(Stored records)
※ ※ ※

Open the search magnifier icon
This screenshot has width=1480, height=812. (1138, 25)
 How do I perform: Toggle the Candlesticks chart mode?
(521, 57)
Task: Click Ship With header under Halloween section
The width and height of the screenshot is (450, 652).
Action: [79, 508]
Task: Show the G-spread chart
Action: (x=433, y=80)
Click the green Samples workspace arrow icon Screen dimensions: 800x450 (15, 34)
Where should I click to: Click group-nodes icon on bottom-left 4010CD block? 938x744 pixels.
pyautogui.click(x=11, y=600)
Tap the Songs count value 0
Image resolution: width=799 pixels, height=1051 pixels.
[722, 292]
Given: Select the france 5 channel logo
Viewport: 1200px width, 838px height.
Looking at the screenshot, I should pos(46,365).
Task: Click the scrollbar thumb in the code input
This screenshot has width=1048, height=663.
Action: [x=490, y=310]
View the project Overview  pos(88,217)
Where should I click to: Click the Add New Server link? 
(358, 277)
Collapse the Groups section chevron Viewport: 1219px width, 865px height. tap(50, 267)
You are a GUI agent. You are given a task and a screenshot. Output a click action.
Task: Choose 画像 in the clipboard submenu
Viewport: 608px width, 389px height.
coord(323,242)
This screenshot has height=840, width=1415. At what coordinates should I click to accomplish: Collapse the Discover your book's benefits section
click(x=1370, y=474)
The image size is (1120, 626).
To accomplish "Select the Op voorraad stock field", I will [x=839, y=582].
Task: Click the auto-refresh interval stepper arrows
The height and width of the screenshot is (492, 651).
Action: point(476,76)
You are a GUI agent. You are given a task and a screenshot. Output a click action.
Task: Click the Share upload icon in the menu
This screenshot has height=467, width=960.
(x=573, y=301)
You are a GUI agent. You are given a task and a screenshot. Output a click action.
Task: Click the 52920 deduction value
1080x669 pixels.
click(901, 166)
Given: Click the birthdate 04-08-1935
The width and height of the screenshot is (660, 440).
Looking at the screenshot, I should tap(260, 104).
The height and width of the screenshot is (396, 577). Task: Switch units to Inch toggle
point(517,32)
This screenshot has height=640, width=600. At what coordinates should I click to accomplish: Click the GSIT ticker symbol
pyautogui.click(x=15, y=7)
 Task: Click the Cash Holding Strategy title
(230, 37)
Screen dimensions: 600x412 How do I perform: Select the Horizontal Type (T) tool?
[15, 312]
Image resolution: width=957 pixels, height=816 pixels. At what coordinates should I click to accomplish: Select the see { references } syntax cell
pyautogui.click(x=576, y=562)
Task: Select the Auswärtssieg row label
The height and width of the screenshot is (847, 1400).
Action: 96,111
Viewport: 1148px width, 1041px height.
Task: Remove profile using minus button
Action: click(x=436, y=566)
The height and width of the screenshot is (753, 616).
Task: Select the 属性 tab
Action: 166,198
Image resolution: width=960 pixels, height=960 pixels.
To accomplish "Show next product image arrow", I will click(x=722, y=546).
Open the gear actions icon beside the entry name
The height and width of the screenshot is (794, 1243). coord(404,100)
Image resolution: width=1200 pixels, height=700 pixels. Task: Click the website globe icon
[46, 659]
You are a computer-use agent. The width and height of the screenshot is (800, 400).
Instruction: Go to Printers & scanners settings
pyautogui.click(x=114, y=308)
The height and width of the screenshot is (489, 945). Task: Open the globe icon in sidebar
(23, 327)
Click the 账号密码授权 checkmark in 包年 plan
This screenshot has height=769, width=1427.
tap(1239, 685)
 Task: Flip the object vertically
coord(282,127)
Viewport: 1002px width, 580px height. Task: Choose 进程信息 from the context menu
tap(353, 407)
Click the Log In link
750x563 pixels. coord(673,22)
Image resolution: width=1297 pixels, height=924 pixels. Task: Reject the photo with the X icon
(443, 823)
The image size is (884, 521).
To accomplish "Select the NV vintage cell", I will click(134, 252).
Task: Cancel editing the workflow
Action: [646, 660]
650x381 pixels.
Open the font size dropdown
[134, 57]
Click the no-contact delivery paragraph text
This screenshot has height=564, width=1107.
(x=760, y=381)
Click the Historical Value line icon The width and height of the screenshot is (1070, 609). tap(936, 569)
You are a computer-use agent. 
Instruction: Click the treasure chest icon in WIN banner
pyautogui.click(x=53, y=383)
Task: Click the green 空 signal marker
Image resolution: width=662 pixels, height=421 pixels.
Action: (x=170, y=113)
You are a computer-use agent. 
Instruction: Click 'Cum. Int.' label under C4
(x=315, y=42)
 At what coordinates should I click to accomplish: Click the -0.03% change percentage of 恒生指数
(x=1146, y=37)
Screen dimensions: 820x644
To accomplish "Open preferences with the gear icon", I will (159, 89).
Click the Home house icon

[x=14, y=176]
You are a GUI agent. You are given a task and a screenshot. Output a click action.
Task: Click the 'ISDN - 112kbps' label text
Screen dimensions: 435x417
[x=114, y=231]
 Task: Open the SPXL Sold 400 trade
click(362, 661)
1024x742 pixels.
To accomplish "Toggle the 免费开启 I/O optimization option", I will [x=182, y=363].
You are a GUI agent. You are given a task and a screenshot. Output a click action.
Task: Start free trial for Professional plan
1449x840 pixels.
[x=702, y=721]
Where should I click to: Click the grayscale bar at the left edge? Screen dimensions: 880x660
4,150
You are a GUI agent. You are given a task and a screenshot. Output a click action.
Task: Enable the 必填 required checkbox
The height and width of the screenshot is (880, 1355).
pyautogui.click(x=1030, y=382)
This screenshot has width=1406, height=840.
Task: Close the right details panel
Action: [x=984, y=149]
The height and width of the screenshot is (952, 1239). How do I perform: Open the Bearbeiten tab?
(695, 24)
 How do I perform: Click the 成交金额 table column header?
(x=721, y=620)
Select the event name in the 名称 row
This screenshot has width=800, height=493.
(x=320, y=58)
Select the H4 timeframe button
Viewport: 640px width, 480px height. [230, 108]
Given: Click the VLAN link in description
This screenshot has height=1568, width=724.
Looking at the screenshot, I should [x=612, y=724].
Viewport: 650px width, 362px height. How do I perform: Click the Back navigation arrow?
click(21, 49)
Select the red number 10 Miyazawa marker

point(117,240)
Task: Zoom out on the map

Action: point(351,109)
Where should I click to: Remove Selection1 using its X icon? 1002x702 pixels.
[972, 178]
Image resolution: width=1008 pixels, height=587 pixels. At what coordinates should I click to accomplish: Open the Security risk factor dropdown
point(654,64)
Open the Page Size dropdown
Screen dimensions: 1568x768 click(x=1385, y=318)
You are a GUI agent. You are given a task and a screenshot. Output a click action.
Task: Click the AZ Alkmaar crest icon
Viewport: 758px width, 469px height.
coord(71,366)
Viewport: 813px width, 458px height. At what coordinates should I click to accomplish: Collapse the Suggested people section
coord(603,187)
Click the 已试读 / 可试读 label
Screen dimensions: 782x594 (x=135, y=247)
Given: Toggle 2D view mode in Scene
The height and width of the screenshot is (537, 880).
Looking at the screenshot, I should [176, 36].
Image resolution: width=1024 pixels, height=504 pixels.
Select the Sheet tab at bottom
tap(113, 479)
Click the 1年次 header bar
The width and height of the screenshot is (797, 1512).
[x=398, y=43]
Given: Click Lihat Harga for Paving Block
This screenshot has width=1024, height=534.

※ ※ ※

*Task requirements*.
Return every line from the one holding "Image resolution: width=1024" through the end of the data, exactly as it appears, with both ends kept and nothing else.

*Solved problem*.
Image resolution: width=1024 pixels, height=504 pixels.
Select the Sheet tab at bottom
tap(113, 479)
Click the 1年次 header bar
The width and height of the screenshot is (797, 1512).
[x=398, y=43]
Given: Click Lihat Harga for Paving Block
This screenshot has width=1024, height=534.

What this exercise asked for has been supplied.